BEGIN Selected excerpt
SQL models

SQL models are the main type of models used by SQLMesh. These models can be defined using either SQL or Python that generates SQL.

SQL-based definition

The SQL-based definition of SQL models is the most common one, and consists of the following sections:

The MODEL DDL
Optional pre-statements
A single query
Optional post-statements
Optional on-virtual-update-statements

These models are designed to look and feel like you're simply using SQL, but they can be customized for advanced use cases.

To create a SQL-based model, add a new file with the .sql suffix into the models/ directory (or a subdirectory of models/) within your SQLMesh project. Although the name of the file doesn't matter, it is customary to use the model's name (without the schema) as the file name. For example, the file containing the model sqlmesh_example.seed_model would be named seed_model.sql.

Example

-- This is the MODEL DDL, where you specify model metadata and configuration information.
MODEL (
  name db.customers,
  kind FULL,
);

/*
  Optional pre-statements that will run before the model's query.
  You should NOT do things that cause side effects that could error out when
  executed concurrently with other statements, such as creating physical tables.
*/
CACHE TABLE countries AS SELECT * FROM raw.countries;

/*
  This is the single query that defines the model's logic.
  Although it is not required, it is considered best practice to explicitly
  specify the type for each one of the model's columns through casting.
*/
SELECT
  r.id::INT,
  r.name::TEXT,
  c.country::TEXT
FROM raw.restaurants AS r
JOIN countries AS c
  ON r.id = c.restaurant_id;

/*
  Optional post-statements that will run after the model's query.
  You should NOT do things that cause side effects that could error out when
  executed concurrently with other statements, such as creating physical tables.
*/
UNCACHE TABLE countries;

`MODEL` DDL

The MODEL DDL is used to specify metadata about the model such as its name, kind, owner, cron, and others. This should be the first statement in your SQL-based model's file.

Refer to MODEL properties for the full list of allowed properties.

Optional pre/post-statements

Optional pre/post-statements allow you to execute SQL commands before and after a model runs, respectively.
END Selected excerpt
BEGIN Data records
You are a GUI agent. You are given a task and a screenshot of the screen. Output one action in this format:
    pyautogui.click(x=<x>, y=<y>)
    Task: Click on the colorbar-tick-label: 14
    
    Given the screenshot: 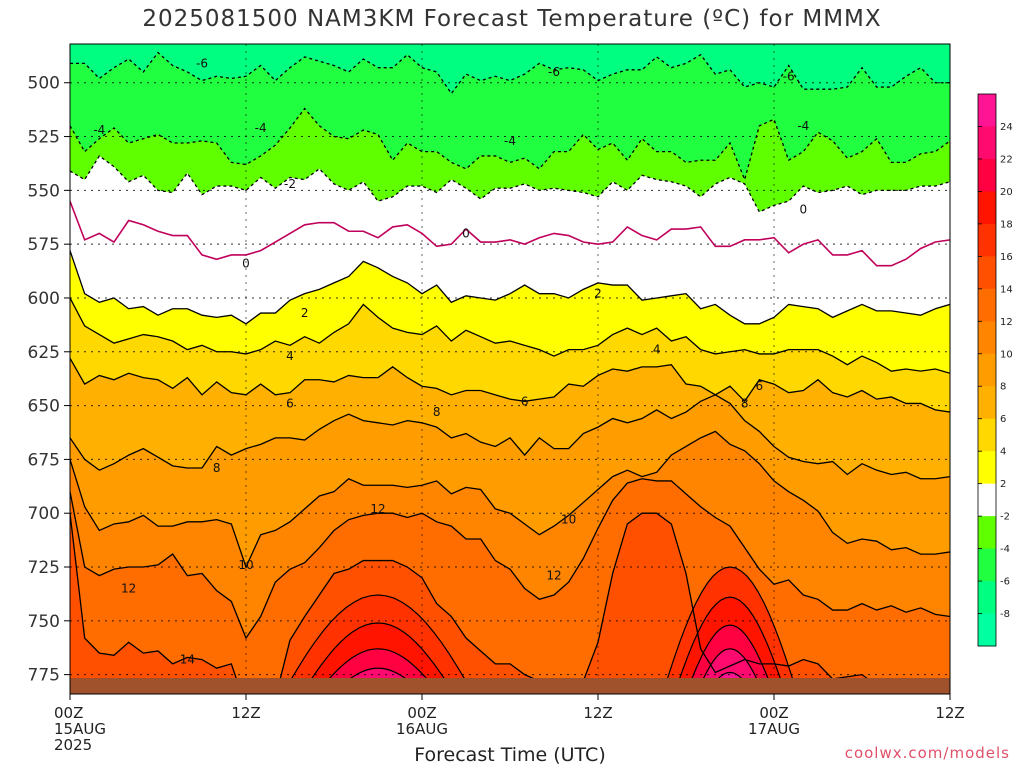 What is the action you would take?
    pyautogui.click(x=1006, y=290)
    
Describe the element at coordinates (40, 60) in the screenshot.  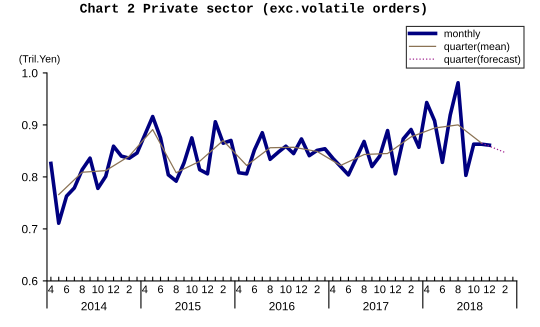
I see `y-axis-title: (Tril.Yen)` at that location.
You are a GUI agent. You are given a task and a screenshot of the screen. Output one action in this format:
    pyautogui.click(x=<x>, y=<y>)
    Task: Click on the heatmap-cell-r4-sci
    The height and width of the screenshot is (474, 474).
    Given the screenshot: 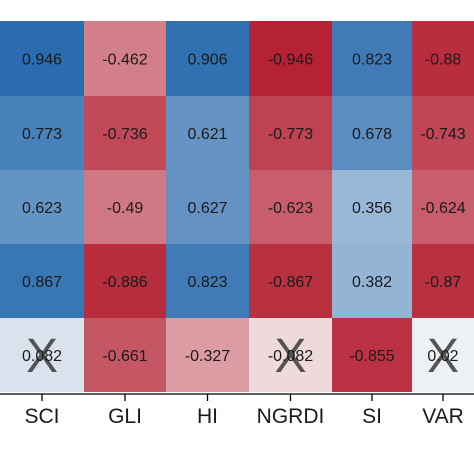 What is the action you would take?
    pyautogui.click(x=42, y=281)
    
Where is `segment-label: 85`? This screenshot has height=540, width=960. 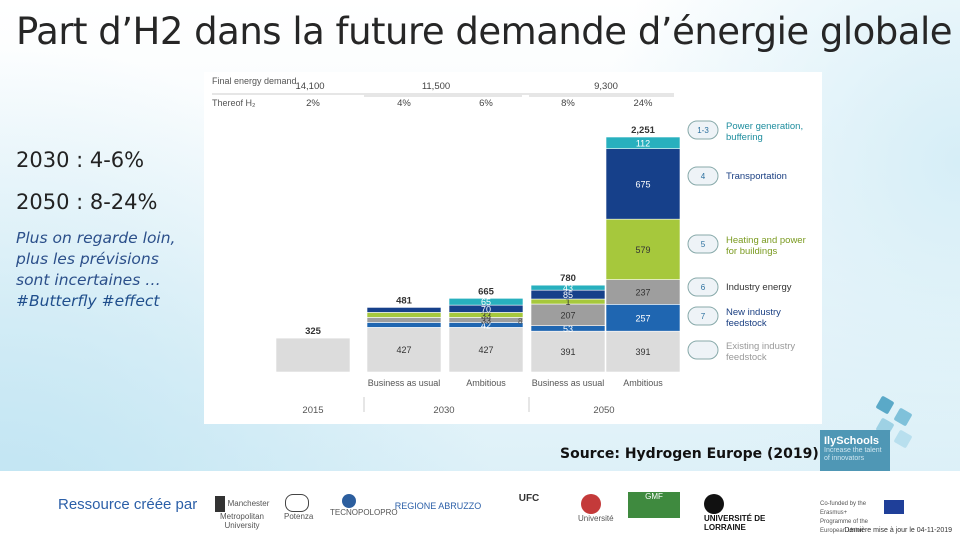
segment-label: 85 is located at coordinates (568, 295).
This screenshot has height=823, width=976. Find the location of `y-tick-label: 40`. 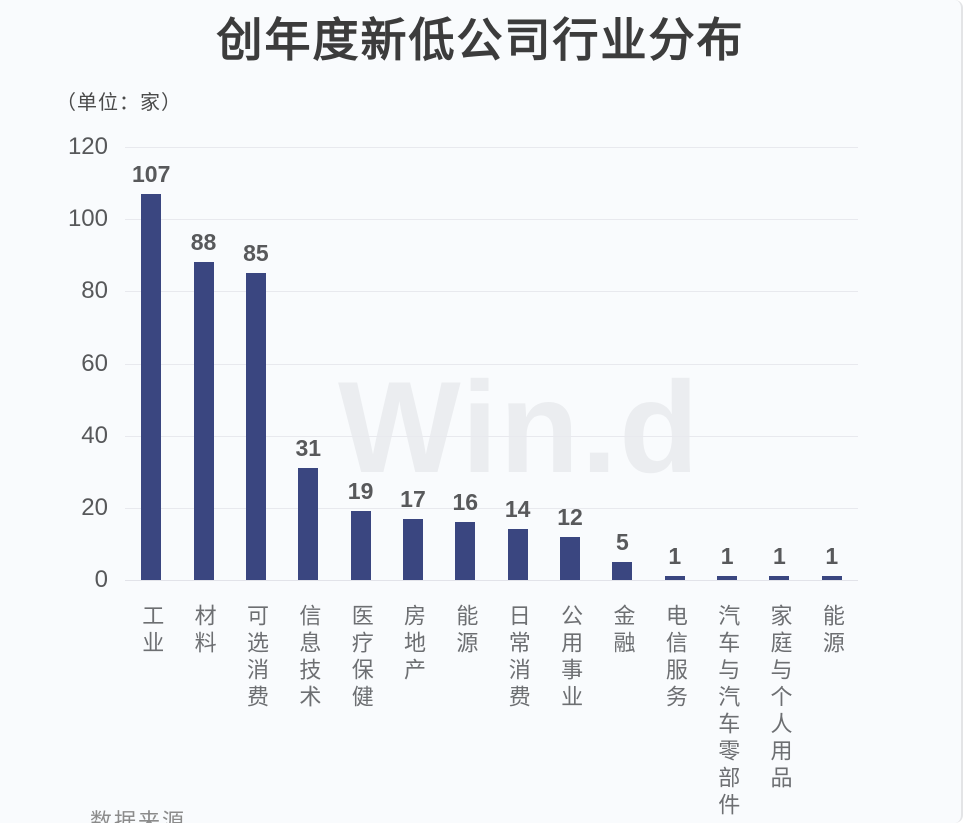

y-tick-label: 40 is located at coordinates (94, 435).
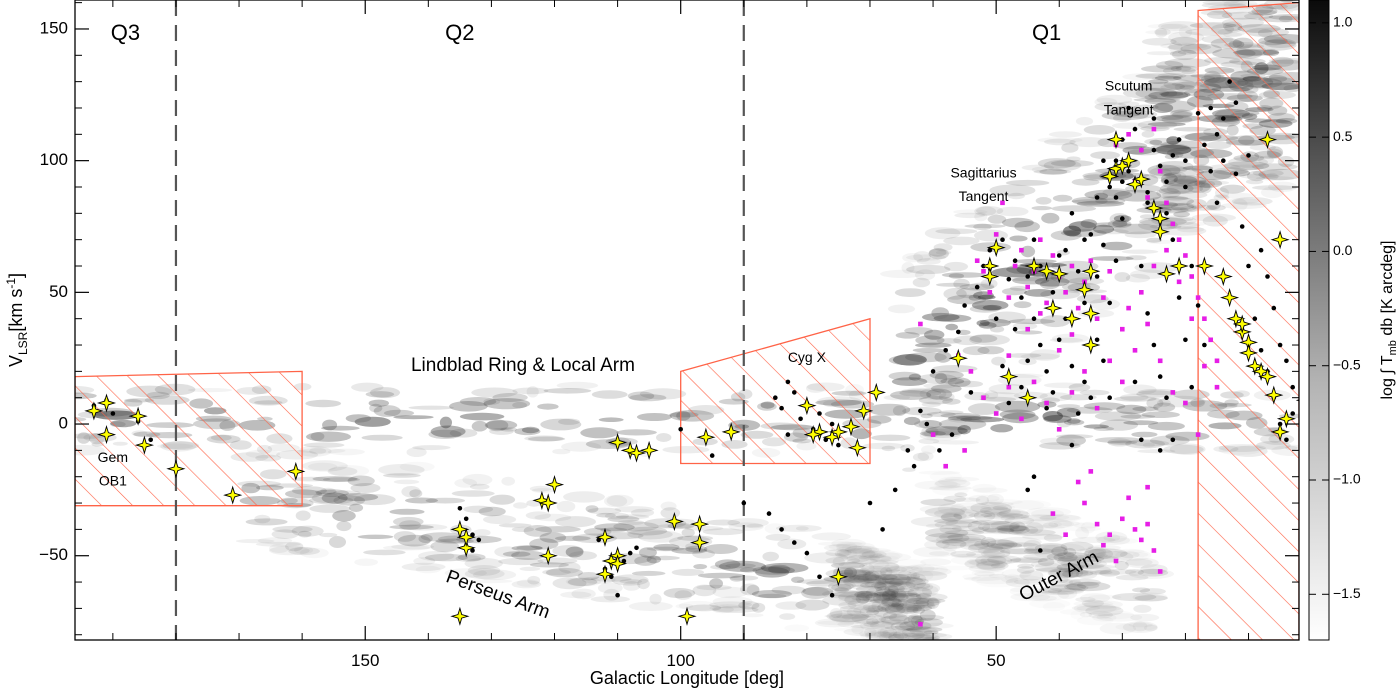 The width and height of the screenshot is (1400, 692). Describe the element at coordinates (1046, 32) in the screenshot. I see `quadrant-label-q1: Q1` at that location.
END Data records
BEGIN Data records
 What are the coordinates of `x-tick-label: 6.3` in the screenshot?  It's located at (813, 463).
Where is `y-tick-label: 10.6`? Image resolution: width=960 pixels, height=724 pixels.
END Data records
### What to do
1. In the entries, copy out word for word the lines from the line with "What are the" to the line with "pixels, height=724 pixels.".
2. Write the next part of the SQL models page, picking up right after its last sentence.

### Expected outputs
1.
 What are the coordinates of `x-tick-label: 6.3` in the screenshot?  It's located at (813, 463).
Where is `y-tick-label: 10.6`? Image resolution: width=960 pixels, height=724 pixels.

2.
For example, pre/post-statements might modify settings or create a table index. However, be careful not to run any statement that could conflict with the execution of another model if they are run concurrently, such as creating a physical table.

Pre/post-statements are just standard SQL commands located before/after the model query. They must end with a semi-colon, and the model query must end with a semi-colon if a post-statement is present. The example above contains both pre- and post-statements.

Project-level defaults: You can also define pre/post-statements at the project level using model_defaults in your configuration. These will be applied to all models in your project and merged with any model-specific statements. Default statements are executed first, followed by model-specific statements. Learn more about this in the model configuration reference.

Warning

Pre/post-statements are evaluated twice: when a model's table is created and when its query logic is evaluated. Executing statements more than once can have unintended side-effects, so you can conditionally execute them based on SQLMesh's runtime stage.

The pre/post-statements in the example above will run twice because they are not conditioned on runtime stage.

We can condition the post-statement to only run after the model query is evaluated using the @IF macro operator and @runtime_stage macro variable like this:

MODEL (
  name db.customers,
  kind FULL,
);

[...same as example above...]

@IF(
  @runtime_stage = 'evaluating',
  UNCACHE TABLE countries
);

Note that the SQL command UNCACHE TABLE countries inside the @IF() macro does not end with a semi-colon. Instead, the semi-colon comes after the @IF() macro's closing parenthesis.

Optional on-virtual-update statements

The optional on-virtual-update statements allow you to execute SQL commands after the completion of the Virtual Update.

These can be used, for example, to grant privileges on views of the virtual layer.

Project-level defaults: You can also define on-virtual-update statements at the project level using model_defaults in your configuration. These will be applied to all models in your project and merged with any model-specific statements. Default statements are executed first, followed by model-specific statements. Learn more about this in the model configuration reference.

These SQL statements must be enclosed within an ON_VIRTUAL_UPDATE_BEGIN; ...; ON_VIRTUAL_UPDATE_END; block like this:

MODEL (
  name db.customers,
  kind FULL
);

SELECT
  r.id::INT
FROM raw.restaurants AS r;

ON_VIRTUAL_UPDATE_BEGIN;
GRANT SELECT ON VIEW @this_model TO ROLE role_name;
JINJA_STATEMENT_BEGIN;
GRANT SELECT ON VIEW {{ this_model }} TO ROLE admin;
JINJA_END;
ON_VIRTUAL_UPDATE_END;

Jinja expressions can also be used within them, as demonstrated in the example above. These expressions must be properly nested within a JINJA_STATEMENT_BEGIN; and JINJA_END; block.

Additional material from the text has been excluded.